Selon lui, même si le refroidissement et le chauffage des bâtiments ne représentent pas une grande part de la consommation énergétique nationale, on devrait tout de même se pencher sur l’application du décret 2-13-874 relatif à la réglementation thermique du Bâtiment. «Si certains bâtiments en cours de construction sont supposés être conformes aux plans, il est évident que de très nombreux certificats de conformité énergétique sont faux !», déplore-t-il.

Comment la décarbonation profite-t-elle à l’économie ?
Si le Maroc dispose, certes, de nombreux atouts pour s’engager sur la voie de la décarbonation de son énergie, celle-ci est, en soi, loin d’être un atout. C’est du moins l’avis de Bennouna. Il estime qu’elle représente, sur le court terme, une contrainte imposée à l’économie nationale et une menace sur la compétitivité des prix que subiront les entreprises exportatrices vers l’Union Européenne, en raison du CBAM (Carbon borders adjustment mechanism). Cela dit, sur le long terme, la décarbonation incite à l’utilisation de ressources renouvelables locales, ce qui devrait se traduire, en conséquence, par une amélioration de l’indépendance énergétique. Sur le plan du cadre juridique, des avancées ont bel et bien été enregistrées, notamment avec les nouvelles lois dont les décrets d’application sont en attente. «Ces lois ont pour objectif d’accompagner l’évolution de ce marché à fort potentiel», confie aux Inspirations ÉCO, Fatima Zahra El Khalifa, DG du Cluster ENR.

Néanmoins, quelques modifications sont nécessaires. En ce sens, Bennouna pense qu’il faudrait, en premier lieu, réviser la loi 82/21 relative à l’autoproduction d’électricité. L’expert juge nécessaire de modifier son caractère dissuasif et d’adopter les textes réglementaires d’accompagnement.

Les solutions de décarbonation adoptées au cas par cas
D’un point de vue énergétique, les entreprises peuvent appréhender la décarbonation de diverses manières, avec des solutions à adopter au cas par cas. Toutefois, «toute action de décarbonation commence par le calcul du bilan carbone de l’entreprise.
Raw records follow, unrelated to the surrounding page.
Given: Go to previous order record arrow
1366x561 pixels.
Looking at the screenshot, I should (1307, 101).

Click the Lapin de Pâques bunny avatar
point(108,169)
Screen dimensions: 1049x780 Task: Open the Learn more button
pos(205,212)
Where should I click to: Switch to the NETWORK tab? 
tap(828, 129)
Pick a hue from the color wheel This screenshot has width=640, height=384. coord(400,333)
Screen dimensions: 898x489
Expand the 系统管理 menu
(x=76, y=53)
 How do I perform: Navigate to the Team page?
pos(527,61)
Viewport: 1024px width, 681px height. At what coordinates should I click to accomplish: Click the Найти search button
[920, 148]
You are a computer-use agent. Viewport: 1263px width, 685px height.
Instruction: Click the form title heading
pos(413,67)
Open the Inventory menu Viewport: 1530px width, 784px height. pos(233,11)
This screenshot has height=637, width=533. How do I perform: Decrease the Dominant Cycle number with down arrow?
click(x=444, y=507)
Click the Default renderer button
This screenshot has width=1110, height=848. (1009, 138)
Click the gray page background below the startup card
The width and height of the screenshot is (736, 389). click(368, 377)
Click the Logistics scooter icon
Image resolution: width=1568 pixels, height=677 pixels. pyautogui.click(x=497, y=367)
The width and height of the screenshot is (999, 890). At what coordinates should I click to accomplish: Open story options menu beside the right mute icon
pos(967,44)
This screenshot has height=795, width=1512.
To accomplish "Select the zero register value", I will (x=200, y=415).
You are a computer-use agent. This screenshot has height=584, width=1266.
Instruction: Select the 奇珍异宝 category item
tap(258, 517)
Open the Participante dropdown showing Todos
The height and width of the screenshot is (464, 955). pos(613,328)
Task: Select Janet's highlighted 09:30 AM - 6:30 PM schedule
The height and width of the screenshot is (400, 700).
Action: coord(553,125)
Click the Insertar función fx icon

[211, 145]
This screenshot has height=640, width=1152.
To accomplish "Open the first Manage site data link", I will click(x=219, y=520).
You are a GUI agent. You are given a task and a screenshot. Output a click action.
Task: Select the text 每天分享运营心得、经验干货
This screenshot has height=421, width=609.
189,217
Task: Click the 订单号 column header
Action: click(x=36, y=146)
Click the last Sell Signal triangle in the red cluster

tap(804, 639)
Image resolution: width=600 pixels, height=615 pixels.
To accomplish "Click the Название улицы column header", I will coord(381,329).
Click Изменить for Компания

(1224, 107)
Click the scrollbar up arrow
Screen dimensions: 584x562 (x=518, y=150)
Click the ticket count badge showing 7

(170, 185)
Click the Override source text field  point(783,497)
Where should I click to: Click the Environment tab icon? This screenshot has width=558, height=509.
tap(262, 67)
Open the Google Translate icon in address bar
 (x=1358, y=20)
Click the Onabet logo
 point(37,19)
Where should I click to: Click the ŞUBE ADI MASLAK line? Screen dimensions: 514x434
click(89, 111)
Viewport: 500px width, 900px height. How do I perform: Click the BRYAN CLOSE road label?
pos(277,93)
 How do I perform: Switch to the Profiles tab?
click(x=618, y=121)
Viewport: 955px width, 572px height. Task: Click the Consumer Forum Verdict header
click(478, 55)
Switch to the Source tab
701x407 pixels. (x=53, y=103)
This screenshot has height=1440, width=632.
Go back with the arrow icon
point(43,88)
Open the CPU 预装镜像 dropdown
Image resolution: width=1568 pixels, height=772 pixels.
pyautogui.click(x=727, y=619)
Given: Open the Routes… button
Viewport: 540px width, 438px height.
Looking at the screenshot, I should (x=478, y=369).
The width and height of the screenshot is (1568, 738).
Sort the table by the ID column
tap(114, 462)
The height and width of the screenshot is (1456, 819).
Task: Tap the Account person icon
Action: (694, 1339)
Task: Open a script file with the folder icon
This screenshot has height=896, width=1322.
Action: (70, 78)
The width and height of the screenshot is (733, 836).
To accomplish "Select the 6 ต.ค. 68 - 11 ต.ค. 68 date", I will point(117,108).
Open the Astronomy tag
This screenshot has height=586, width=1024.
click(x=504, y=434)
C’est à dire qu’au-delà du diagnostic énergétique, il faut procéder à une évaluation complète de tous les intrants de l’entreprise et retenir des solutions de remplacement ou de réduction de ceux qui produisent le plus d’émission de gaz à effet de serre», explique Bennouna.

Pour l’application de ces solutions, il existe deux cas de figure, selon notre interlocuteur.

«Ces solutions existent, et dans certains cas, il suffit de les reprendre ou de les adapter. Mais parfois, les entreprises sont obligées de faire appel à des experts du métier pour faire face à un problème spécifique». Même son de cloche pour El Khalifa, qui assure qu’il existe de nombreuses innovations et technologies à disposition des industriels, pour pouvoir répondre au mieux à leurs besoins en fonction de leur secteur d’activité et du niveau de leur production.